The move to create the United Nations to preserve world peace began on October 30, 1943 when Britain, China, the Soviet Union and the United States signed the Moscow Declaration. The signatories met continuously from August to October 1944 at Dumbarton Oaks in Washington D.C. and fashioned a basic plan for the UN, whose centerpiece was a Security Council in which the US, USSR, Britain, China and France would be permanent members. As an immediate response to a destructive world war, the UN reflected the reality and ethos of that age. Nothing reflected this more than the composition of the Security Council’s permanent members. Four were “white” nations. Two, China and France, were defeated nations. Two, Britain and France, were colonial powers. The other 10 members are elected members from various regions. These members are without the veto and with little voice or clout. It might be pertinent to add at this stage that the US has long felt the representation in the UNSC P-5 was inadequate. In his book, Nehru — The Invention of India, Shashi Tharoor, then a United Nations under-secretary general, writes that Indian diplomats who have seen files swear that Jawaharlal Nehru “declined a United States offer” for India to “take a permanent seat on the UN Security Council” around 1953 and suggested it be given to China because “the seat was held with scant credibility by Taiwan”.
While it can be argued that a Security Council with a smaller number of countries is desirable to make the UN effective, it must also reflect world realities and be more representative. For instance, Africa and Latin America aren’t represented in P-5. Also, the Islamic world does not find a place. India, with a fifth of the world’s population, doesn’t figure. Europe’s biggest economy, Germany, isn’t there.
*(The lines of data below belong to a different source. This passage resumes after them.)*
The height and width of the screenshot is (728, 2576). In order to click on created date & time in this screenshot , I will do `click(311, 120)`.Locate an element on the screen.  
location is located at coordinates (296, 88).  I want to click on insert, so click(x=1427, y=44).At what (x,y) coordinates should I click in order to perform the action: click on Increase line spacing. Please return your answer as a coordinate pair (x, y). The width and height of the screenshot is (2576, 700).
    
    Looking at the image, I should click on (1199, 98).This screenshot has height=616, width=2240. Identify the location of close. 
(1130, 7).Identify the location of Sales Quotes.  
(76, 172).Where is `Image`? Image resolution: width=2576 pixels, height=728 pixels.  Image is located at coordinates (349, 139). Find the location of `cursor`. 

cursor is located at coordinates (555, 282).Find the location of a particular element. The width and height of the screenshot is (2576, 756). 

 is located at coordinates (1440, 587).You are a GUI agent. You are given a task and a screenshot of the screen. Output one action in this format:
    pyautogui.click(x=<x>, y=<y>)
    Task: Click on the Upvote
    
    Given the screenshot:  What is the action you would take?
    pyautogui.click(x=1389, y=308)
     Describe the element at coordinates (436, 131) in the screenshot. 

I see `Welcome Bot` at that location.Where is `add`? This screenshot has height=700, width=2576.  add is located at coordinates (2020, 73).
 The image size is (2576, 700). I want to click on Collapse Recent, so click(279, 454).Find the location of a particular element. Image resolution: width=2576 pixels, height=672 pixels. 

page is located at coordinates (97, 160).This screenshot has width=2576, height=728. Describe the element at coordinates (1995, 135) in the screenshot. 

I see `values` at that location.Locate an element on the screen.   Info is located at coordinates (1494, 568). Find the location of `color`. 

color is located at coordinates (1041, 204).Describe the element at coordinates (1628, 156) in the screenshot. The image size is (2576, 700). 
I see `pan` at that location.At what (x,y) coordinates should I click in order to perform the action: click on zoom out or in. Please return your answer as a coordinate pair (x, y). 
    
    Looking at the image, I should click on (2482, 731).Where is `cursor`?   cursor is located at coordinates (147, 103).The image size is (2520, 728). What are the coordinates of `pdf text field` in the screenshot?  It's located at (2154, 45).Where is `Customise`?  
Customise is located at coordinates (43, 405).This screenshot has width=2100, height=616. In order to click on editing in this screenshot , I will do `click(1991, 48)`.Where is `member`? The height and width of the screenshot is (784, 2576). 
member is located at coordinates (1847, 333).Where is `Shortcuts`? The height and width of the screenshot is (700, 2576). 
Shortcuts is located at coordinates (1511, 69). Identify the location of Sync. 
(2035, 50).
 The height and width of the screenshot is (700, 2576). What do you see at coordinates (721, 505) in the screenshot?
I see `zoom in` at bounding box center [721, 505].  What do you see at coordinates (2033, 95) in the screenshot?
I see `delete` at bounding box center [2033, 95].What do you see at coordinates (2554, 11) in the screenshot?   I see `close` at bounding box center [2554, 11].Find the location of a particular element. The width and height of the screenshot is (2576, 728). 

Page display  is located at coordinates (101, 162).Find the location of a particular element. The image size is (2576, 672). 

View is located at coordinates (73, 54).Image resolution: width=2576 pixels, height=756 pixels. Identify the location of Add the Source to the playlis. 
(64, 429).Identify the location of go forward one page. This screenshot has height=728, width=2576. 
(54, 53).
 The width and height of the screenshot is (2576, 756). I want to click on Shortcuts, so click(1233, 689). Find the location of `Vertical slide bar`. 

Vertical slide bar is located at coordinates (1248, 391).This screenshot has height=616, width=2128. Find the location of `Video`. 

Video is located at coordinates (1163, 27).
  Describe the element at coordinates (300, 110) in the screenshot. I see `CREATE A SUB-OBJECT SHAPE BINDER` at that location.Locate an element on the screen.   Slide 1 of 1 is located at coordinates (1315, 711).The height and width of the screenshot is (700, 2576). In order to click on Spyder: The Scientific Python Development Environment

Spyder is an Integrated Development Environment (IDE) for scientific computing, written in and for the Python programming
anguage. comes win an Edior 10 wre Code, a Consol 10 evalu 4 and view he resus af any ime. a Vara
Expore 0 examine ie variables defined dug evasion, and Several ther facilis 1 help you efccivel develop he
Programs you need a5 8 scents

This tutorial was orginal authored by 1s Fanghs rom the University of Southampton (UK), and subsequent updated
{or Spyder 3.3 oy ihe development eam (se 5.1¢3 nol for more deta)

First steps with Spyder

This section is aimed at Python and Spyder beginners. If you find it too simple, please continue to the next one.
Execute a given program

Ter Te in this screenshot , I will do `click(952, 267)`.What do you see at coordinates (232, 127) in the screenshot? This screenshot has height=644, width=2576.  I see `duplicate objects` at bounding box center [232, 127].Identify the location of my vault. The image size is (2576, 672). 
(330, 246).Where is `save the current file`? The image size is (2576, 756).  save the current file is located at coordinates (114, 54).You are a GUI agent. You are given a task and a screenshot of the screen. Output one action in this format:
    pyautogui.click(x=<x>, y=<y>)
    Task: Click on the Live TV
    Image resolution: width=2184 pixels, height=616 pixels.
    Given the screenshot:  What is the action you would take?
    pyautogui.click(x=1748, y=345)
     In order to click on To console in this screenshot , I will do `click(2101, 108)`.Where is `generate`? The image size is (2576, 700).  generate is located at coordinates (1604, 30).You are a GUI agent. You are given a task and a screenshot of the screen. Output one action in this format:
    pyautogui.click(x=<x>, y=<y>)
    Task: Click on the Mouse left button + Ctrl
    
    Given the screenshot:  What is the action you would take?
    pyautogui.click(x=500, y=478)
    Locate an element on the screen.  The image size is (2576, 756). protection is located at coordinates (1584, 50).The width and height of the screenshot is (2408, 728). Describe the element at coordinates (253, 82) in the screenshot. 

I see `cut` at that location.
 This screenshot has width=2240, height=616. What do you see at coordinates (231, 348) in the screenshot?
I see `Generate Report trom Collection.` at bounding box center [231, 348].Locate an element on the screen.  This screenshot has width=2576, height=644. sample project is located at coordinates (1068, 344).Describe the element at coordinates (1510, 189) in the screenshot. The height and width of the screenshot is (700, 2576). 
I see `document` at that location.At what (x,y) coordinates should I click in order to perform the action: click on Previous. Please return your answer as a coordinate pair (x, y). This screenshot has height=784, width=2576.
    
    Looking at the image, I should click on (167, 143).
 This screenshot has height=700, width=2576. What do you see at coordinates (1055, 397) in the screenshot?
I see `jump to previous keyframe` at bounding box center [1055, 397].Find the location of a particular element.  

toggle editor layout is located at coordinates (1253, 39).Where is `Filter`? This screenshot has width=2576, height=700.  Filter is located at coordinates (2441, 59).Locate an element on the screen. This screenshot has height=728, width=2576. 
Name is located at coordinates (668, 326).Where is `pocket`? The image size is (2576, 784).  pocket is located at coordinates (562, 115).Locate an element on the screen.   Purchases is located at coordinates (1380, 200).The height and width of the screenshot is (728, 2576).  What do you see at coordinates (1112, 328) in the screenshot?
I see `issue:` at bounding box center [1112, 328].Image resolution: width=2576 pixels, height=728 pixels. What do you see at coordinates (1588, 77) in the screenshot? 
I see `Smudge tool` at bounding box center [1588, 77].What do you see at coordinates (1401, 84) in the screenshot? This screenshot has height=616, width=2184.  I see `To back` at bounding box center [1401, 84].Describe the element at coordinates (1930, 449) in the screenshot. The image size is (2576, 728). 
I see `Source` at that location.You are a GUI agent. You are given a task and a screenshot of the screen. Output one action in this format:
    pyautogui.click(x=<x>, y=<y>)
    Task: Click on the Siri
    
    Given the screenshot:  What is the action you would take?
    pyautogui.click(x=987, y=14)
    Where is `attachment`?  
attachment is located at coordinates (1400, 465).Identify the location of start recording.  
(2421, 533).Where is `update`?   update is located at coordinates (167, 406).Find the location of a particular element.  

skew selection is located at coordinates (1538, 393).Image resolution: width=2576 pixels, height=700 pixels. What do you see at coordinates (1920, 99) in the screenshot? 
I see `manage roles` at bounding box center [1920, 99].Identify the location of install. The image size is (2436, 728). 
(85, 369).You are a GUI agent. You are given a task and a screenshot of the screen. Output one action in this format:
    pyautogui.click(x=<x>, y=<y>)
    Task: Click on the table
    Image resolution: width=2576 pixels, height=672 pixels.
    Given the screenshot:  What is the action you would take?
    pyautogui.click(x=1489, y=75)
On the other hand, with two members — UK and France — Western Europe is over-represented. With Russia added, Europe has three members. It is clearly not a satisfactory arrangement. The UNSC thus doesn’t reflect the world order or its diversity. During the Cold War, veto powers ensured one bloc couldn’t override the interests of the other. The veto was thus used 252 times since 1946. Since 1996, Russia hasn’t exercised the veto even once whereas the US used it six times and China twice. This presumably reflects the settled shape of the world order now. Clearly, the use of the veto itself must be reviewed. One nation alone must not be allowed to block the UNSC’s consensus. It’s time a threshold of members to collectively enforce the veto is discussed.
The times too have changed. The United Staes is no longer the dominant economic and political power it once was. All G-4 nations are bigger economies than Russia, France and Britain. They possibly have bigger global footprints. How can the veto power be justified only for these three, and denied to the G-4? Over the past years, India’s diplomacy has centered on a craving to just become a UN Security Council member. It seems a second-class membership is now feasible. The big question is whether this is what India really wants? Or do we want greater United Nations Security Council democratisation to reflect the status and size of the G-4?